I'm still not convinced it's an actual thing, and not just a pretentious way to say "going for a walk"


If satire, it's hilarious. If not, it's ridiculous. The same people will take it seriously either way, so there's not much difference.


It's basically vaguely defined, and it can be anything from making a map of your area, basic geography, "the feeling you get in a place" to an impenetrable academic critical kind of study to a kind of radical situationist thing. So a lot of it is intentionally elitist and obscure.

This example is more along the lines of whats called "Walking Art" so it's more about practice outside by artists, and tends to be less art-speaky and is more approachable but with a fair bit of radical influence.

Back to definitions, Denis Wood says it's basically two types (geography vs politics) https://krygier.owu.edu/krygier_html/geog_222/geog_222_lo/Ly...


Vaguely defined is a good description. I view it like music- people have always done some version of it, but it hasn't always had a name .


I found the write up of the Dazzle Walk itself to be a much more fascinating read http://walkspace.uk/2021/03/birmingham-dazzle-walk/


For those who aren't aware of Birmingham, UK, Here's Telly Savalas impression of it from 1981 (His kind of town):

https://www.youtube.com/watch?v=EoHVO1eSMFc


I didn’t recognise anything except St Martins from this video.

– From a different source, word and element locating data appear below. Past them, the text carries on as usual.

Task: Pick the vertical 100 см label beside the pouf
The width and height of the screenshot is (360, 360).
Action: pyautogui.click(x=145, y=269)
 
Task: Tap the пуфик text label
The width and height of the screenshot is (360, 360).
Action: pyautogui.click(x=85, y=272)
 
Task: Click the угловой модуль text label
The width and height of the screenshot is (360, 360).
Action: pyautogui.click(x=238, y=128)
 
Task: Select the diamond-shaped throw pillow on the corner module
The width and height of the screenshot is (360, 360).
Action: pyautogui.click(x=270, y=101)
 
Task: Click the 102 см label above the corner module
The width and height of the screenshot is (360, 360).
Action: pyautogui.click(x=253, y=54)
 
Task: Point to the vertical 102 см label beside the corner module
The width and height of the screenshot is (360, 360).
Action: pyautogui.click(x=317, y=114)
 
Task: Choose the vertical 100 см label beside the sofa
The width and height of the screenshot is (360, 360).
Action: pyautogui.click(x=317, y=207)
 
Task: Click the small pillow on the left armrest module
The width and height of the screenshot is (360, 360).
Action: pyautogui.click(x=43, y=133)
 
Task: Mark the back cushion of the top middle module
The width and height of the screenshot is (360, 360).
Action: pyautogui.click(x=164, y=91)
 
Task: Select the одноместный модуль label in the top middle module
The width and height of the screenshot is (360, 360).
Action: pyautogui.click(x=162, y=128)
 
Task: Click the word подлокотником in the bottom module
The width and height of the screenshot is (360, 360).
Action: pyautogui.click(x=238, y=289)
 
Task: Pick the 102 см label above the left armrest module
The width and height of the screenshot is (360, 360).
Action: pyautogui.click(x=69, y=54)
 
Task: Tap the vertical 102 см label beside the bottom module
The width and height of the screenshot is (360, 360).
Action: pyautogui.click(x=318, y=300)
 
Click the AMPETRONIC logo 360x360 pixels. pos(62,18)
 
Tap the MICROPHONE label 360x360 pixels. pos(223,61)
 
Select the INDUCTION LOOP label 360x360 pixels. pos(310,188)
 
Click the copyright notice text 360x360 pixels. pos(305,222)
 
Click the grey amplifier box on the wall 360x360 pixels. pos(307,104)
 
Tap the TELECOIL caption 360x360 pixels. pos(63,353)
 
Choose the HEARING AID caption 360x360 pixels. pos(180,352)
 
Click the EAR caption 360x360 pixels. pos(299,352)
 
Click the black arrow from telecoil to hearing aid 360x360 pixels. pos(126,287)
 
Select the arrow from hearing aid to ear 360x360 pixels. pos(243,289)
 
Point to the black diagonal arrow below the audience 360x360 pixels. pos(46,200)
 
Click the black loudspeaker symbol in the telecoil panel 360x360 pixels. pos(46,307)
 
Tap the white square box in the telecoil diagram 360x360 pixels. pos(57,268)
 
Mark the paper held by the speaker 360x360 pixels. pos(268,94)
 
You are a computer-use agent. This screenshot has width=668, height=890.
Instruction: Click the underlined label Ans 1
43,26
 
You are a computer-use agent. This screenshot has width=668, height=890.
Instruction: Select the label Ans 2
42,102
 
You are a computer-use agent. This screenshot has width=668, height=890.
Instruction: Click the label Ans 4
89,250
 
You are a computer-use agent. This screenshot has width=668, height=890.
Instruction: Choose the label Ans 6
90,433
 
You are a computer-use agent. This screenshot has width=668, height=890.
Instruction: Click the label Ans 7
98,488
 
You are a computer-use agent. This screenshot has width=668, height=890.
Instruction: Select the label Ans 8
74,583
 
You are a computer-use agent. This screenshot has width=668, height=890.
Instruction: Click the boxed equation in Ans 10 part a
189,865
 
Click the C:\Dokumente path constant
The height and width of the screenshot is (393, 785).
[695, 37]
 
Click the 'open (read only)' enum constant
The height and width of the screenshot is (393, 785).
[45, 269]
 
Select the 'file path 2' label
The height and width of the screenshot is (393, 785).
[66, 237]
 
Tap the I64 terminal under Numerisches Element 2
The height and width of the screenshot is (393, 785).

Birmingham is in an unfortunate position in the UK- while technically it’s the second city (where London is the largest, richest and most populous), Birmingham by contrast seems deeply impoverished and constantly attempting to redesign itself.

The city, thusly, has more cameras per capita than London, since crime and poverty are slightly more abundant.

I was raised in neighbouring Coventry, my father was from Birmingham, as was my first girlfriend and college.

Coventry was much worse than Birmingham of course, but they’re both pretty grim compared to places like Evesham, Oxford, Leamington Spa or Bath


I remember the great floods at Leakington Spa. Terrible.


When I read "dazzle walks," I immediately thought of this: https://www.youtube.com/watch?v=eCLp7zodUiI

I'll get my coat...


How do they even know that their camouflage foils the surveillance cameras? Ok for the passport example with the missing head, but if you just walk the streets?


If I were to build a facial recognition system, I wouldn't use color input. Doesn't e.g. Apple's facial recognition use infrared?


It's also about that classic social engineering tactic to blend in. Who would even notice a beige middle-aged woman anywhere, just like a high-vis and clipboard will avoid most suspicions.


I don't think that would work for AI based systems.


Given how facial recognition software struggles with people who aren't intentionally trying to fool it it couldn't be that difficult.